_To do:_
A. From the passage on unwanted tracker files, transcribe the part that opens with the words containing "Figure 13 shows" and closes with "the unwanted AirTag.".
B. List every colored box that the passage on unwanted tracker files describes for Figure 13, and give what each one highlights.
***** Excerpted text *****
The rest of the encrypted bplist contains other information that may be useful, namely the metadata about the tracker. See Figure 8.

Figure 8. Tracker metadata.

Highlighted in the blue box is the manufacturer, model, and the UUID assigned to the tracker by the victim phone.

So, I was able to find this file for unwanted FMD-based trackers, but what about unwanted AirTags? Well, the behavior and the process to get the data is the same. See Figure 9 for the initial alert about an unwanted AirTag and the map displayed to the user. Note the “first seen” time displayed to the user is UTC -0400.

Figure 9. An unwanted AirTag alert.

The ~/WildModeAssociation/ folder from earlier contained a single entry. See Figure 10 for the file, and Figure 11 for how it looks in Mushy.

Figure 10. The sole entry.
Figure 11. .record file seen in Figure 10.

The file has the same composition as before. Value 0 is the nonce, value 1 is the GCM tag, and value 2 is the encrypted bplist. Using the BeaconStore key from the keychain decrypts the encrypted bplist, which is confirmed in Figure 12.

Figure 12. A decrypted bplist for an unwanted AirTag.

Figure 13 shows the decrypted bplist rendered. Using the same color coding as before, the red box highlights the randomized Bluetooth MAC address during the times of detection, the green box highlights the trigger date/time of the notification, the blue box highlights the location data, and the orange box highlights the “first seen” time that is displayed to the user.

Figure 13. Rendered decrypted bplist for the unwanted AirTag.

The remainder of the file is unremarkable.

Three notes here. First, if the device being examined is running any version of iOS prior to 17.5, the key needed to decrypt the encrypted bplist is different. Instead of the key being stored as “Key” (seen in Figure 4), the key will be stored as the GenericAttribute for BeaconStore. The nonce and GCM tag are the same as describe above. Cellebrite Physical Analyzer will decrypt the < 17.5 encrypted bplist payloads. I have it on good authority that parsing support is planned for both versions.

Second, these .record files for unwanted trackers go back to at least to iOS 15.3.1 (my public iOS 15 image).

Finally, other Apple devices can be considered unwanted and trigger notifications. For example, during testing, I dropped a single AirPod into my pocket with my test phone and eventually received a notification about it following me. The .record file associated with the unwanted AirPod looked and behaved the same as the AirTag, but had additional information that made it perfectly clear that an AirPod had triggered the notification. So, keep in mind that you may not always be looking for an AirTag.

Other Stories

This method of decrypting the .record files found in ~/WildModeAssocationRecord/ applies to the rest of the .record files found in /com.apple.icloud.searchpartyd/. This opened up the possibility of uncovering more information than previously available and getting information that had been traditionally found in other files that are now encrypted (e.g., the .data files found in /private/var/mobile/Library/Caches/com.apple.findmy.fmipcore/). The files discussed in this section went through the same decryption process described above unless otherwise stated.
***** Stored rows *****
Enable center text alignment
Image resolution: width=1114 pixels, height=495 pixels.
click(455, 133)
*****
***** Stored rows *****
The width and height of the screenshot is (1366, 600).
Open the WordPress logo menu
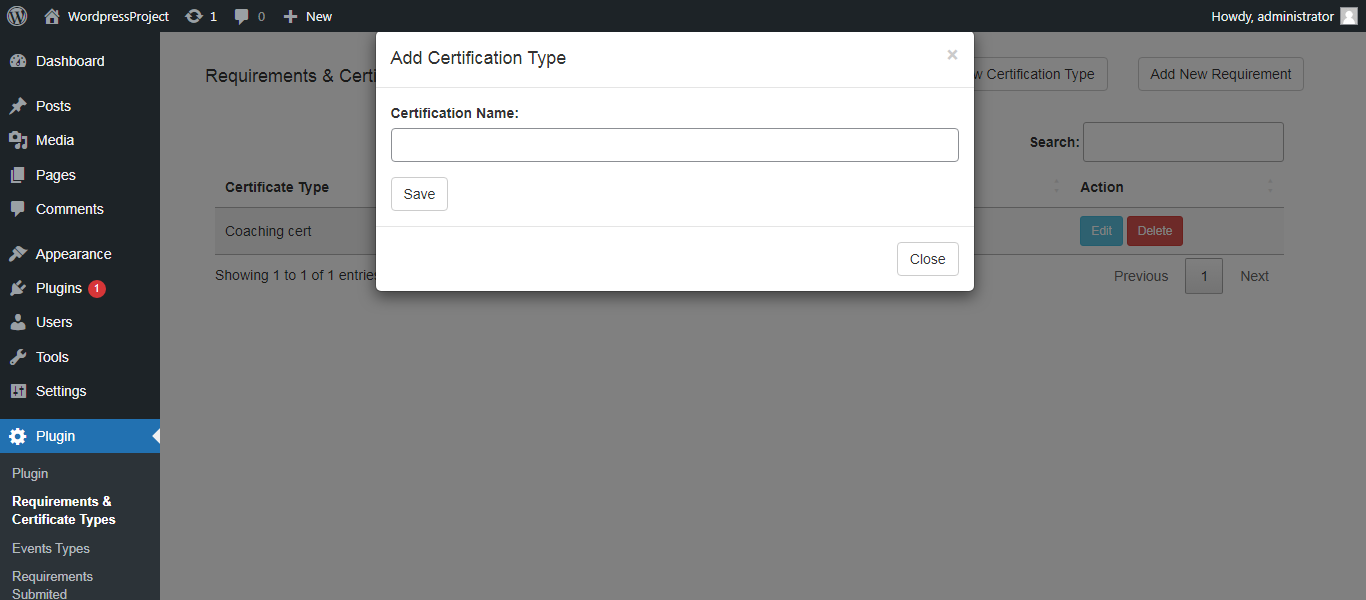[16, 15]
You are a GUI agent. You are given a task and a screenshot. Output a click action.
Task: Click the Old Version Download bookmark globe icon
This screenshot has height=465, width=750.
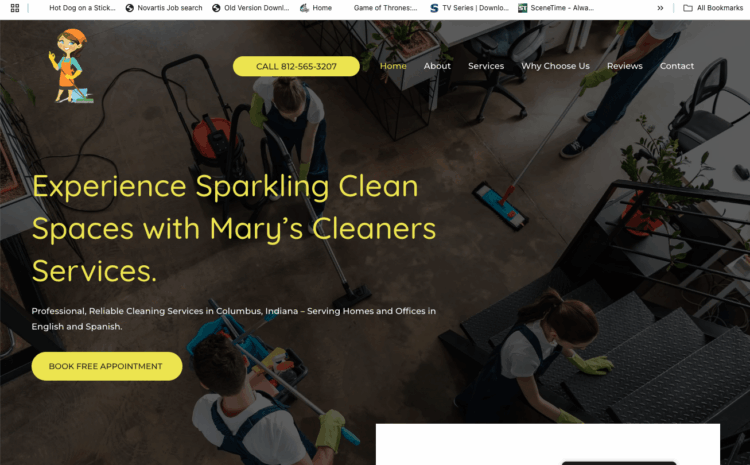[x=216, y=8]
*****
***** Stored rows *****
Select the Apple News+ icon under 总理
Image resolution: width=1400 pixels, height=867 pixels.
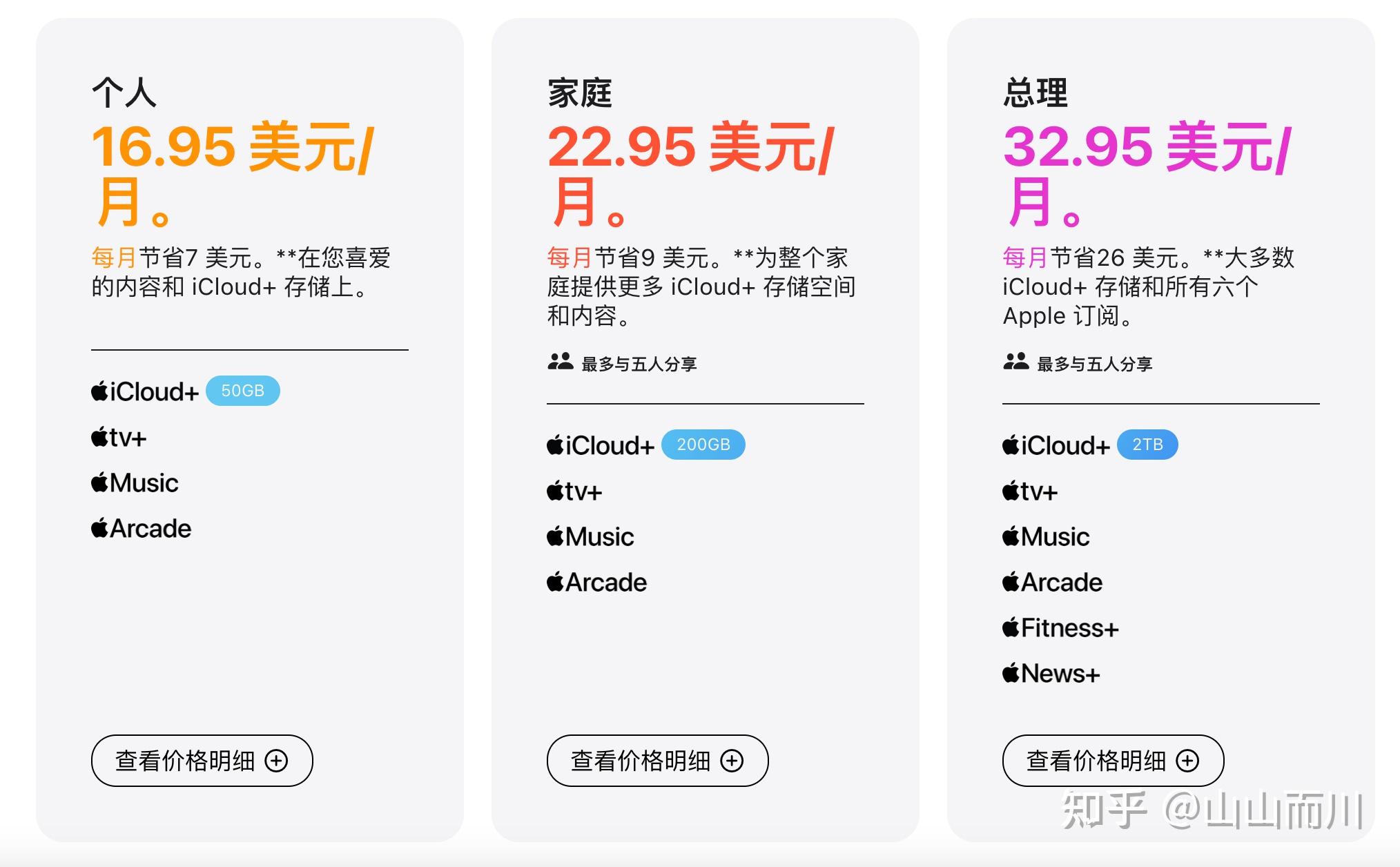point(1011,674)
*****
_Answers by task:_
A.
Figure 13 shows the decrypted bplist rendered. Using the same color coding as before, the red box highlights the randomized Bluetooth MAC address during the times of detection, the green box highlights the trigger date/time of the notification, the blue box highlights the location data, and the orange box highlights the “first seen” time that is displayed to the user.

Figure 13. Rendered decrypted bplist for the unwanted AirTag.

B.
- Red box: the randomized Bluetooth MAC address during the times of detection
- Green box: the trigger date/time of the notification
- Blue box: the location data
- Orange box: the "first seen" time that is displayed to the user